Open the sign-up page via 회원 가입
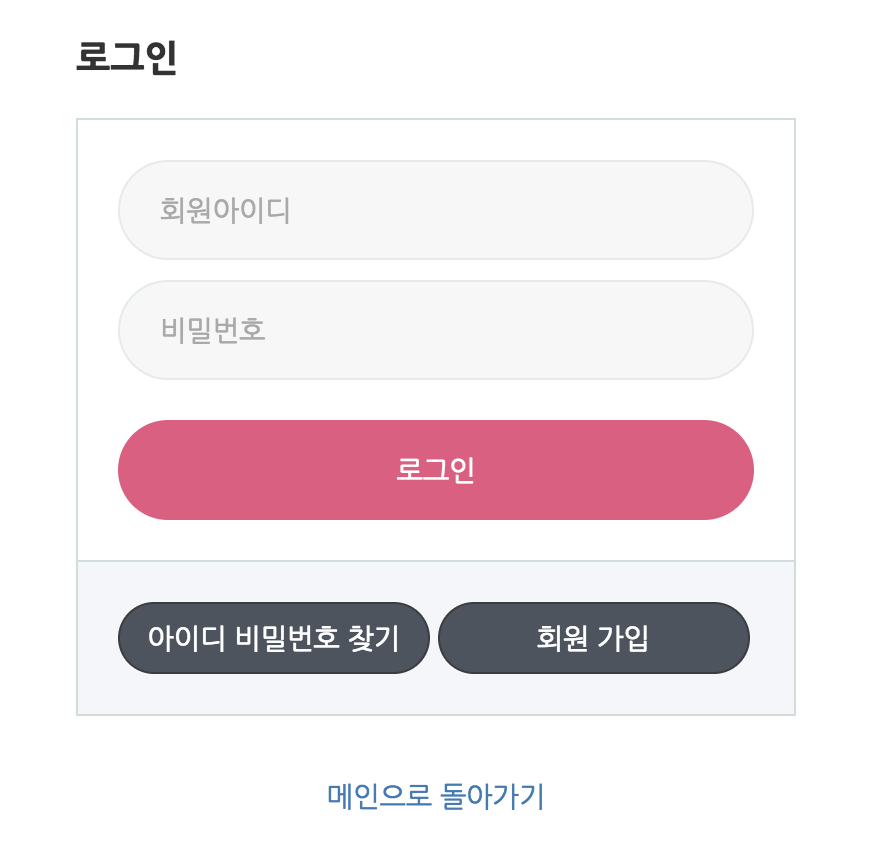 [593, 638]
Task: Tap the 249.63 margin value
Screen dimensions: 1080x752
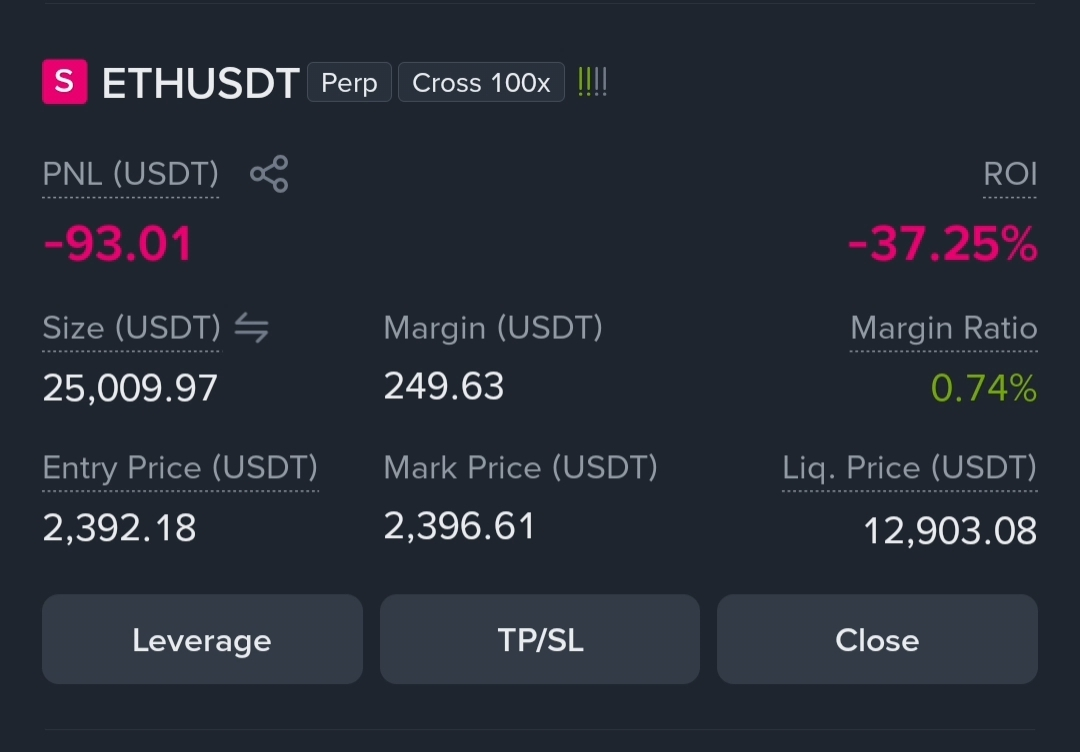Action: 444,386
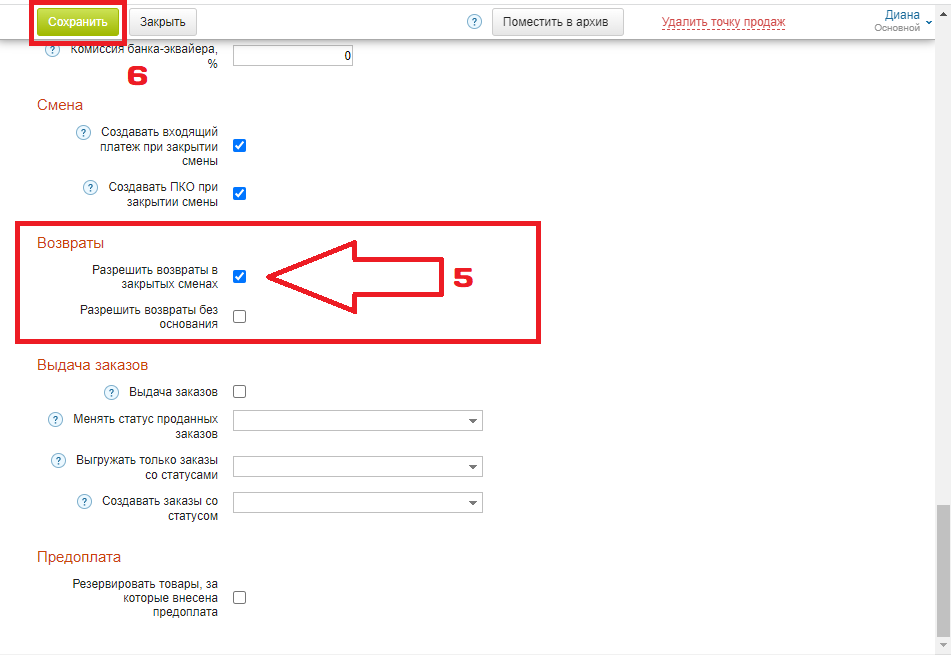
Task: Open Выгружать только заказы со статусами dropdown
Action: (358, 467)
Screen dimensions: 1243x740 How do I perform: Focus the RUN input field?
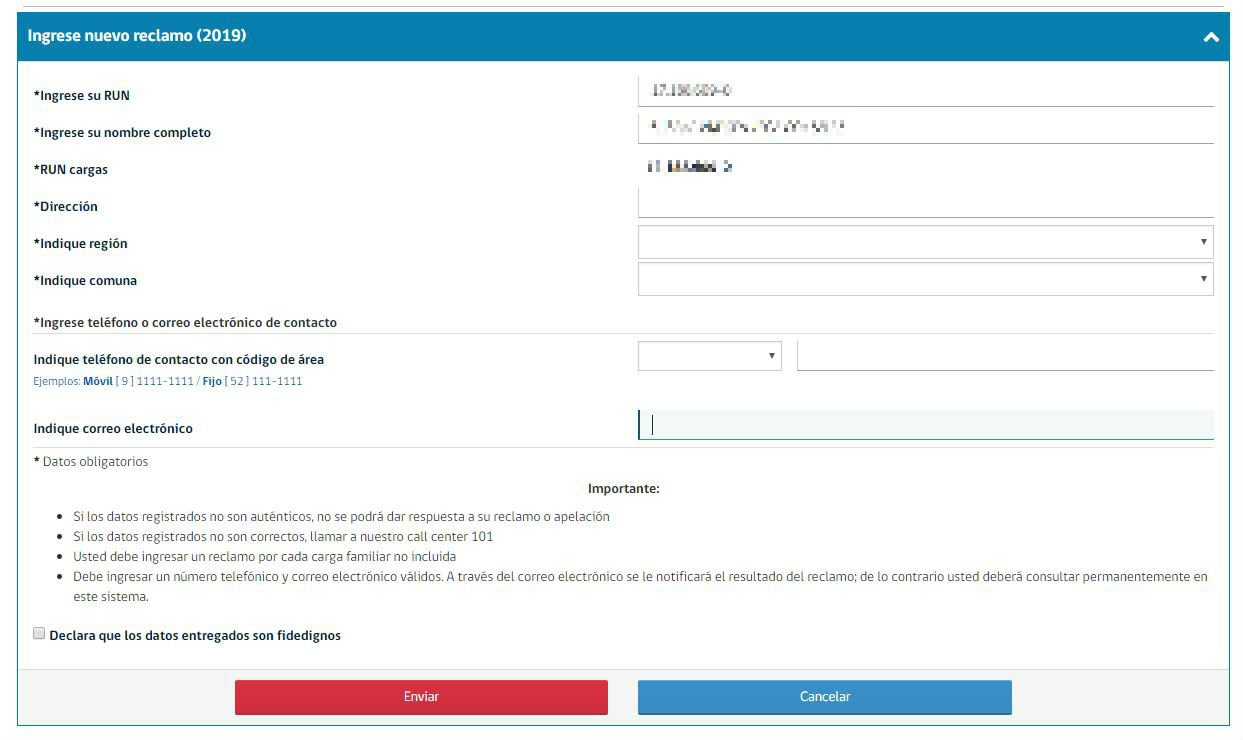(x=924, y=91)
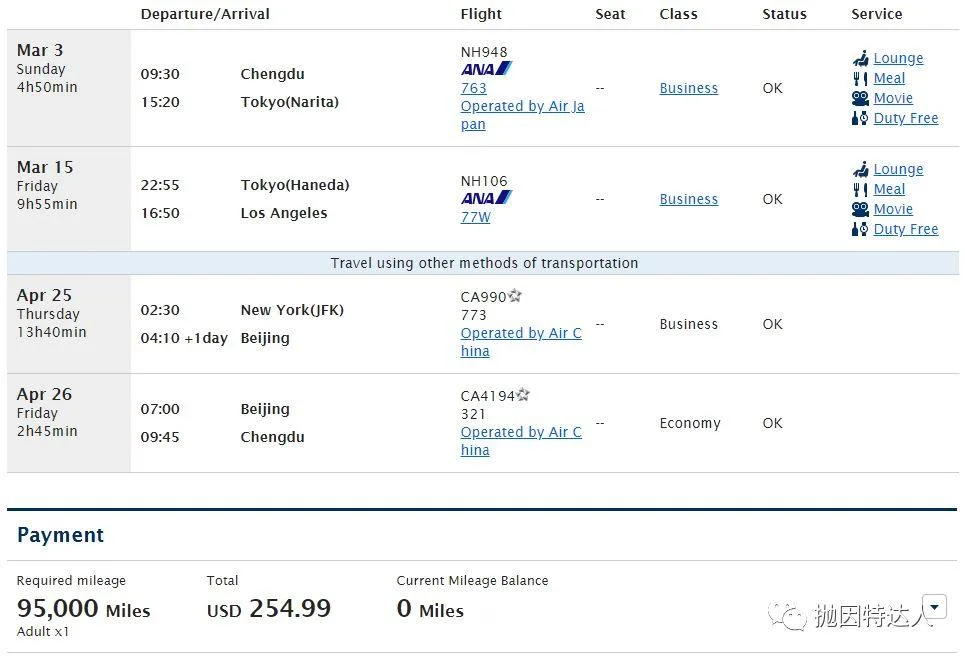Screen dimensions: 965x659
Task: Click the ANA logo on the Tokyo-Los Angeles flight
Action: point(486,197)
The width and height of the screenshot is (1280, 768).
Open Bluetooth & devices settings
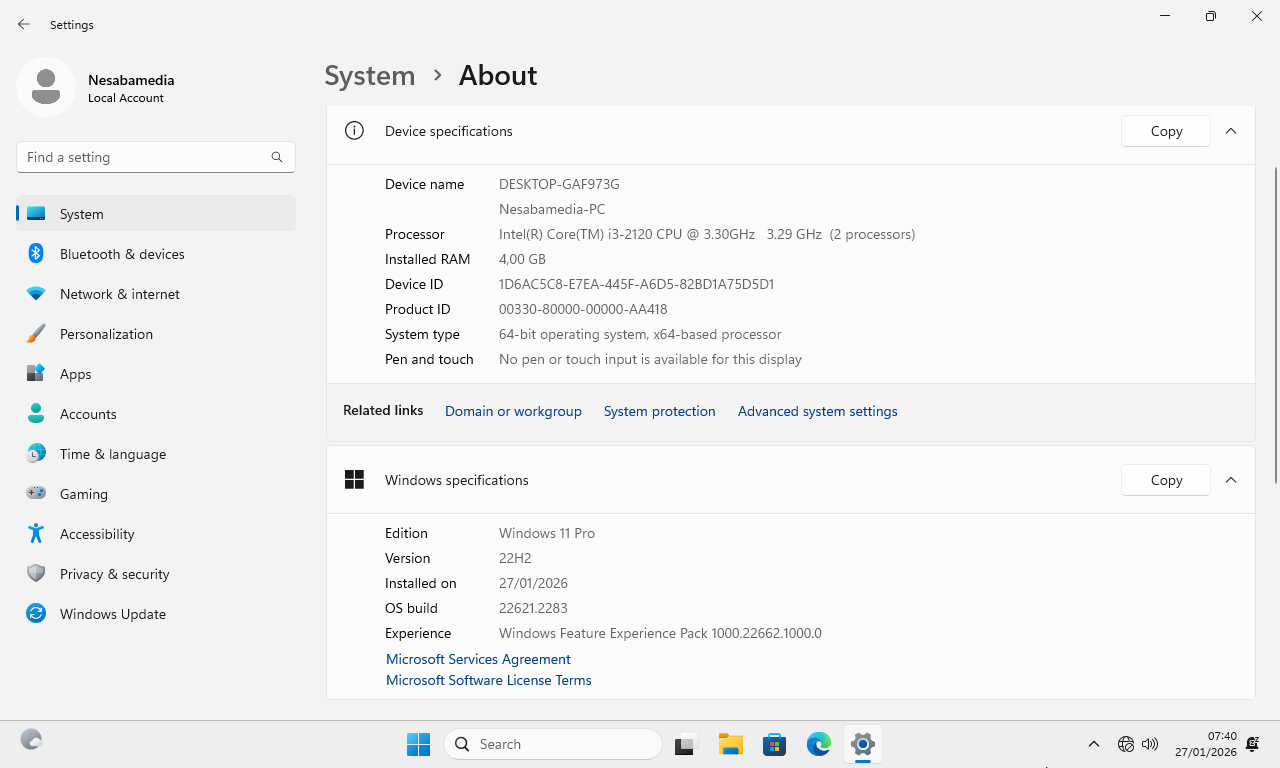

● **HOW TO COMPLETE THIS TASK**: Take every entry above and transcribe it exactly, with no pictures in the copy.

● **FINISHED EXERCISE**:
Open the sign-up page via 회원 가입
 [593, 638]
Task: Tap the 249.63 margin value
Screen dimensions: 1080x752
Action: 444,386
Task: Open Выгружать только заказы со статусами dropdown
Action: (358, 467)
Screen dimensions: 1243x740 How do I perform: Focus the RUN input field?
(x=924, y=91)
Screen dimensions: 965x659
Task: Click the ANA logo on the Tokyo-Los Angeles flight
Action: point(486,197)
The width and height of the screenshot is (1280, 768).
Open Bluetooth & devices settings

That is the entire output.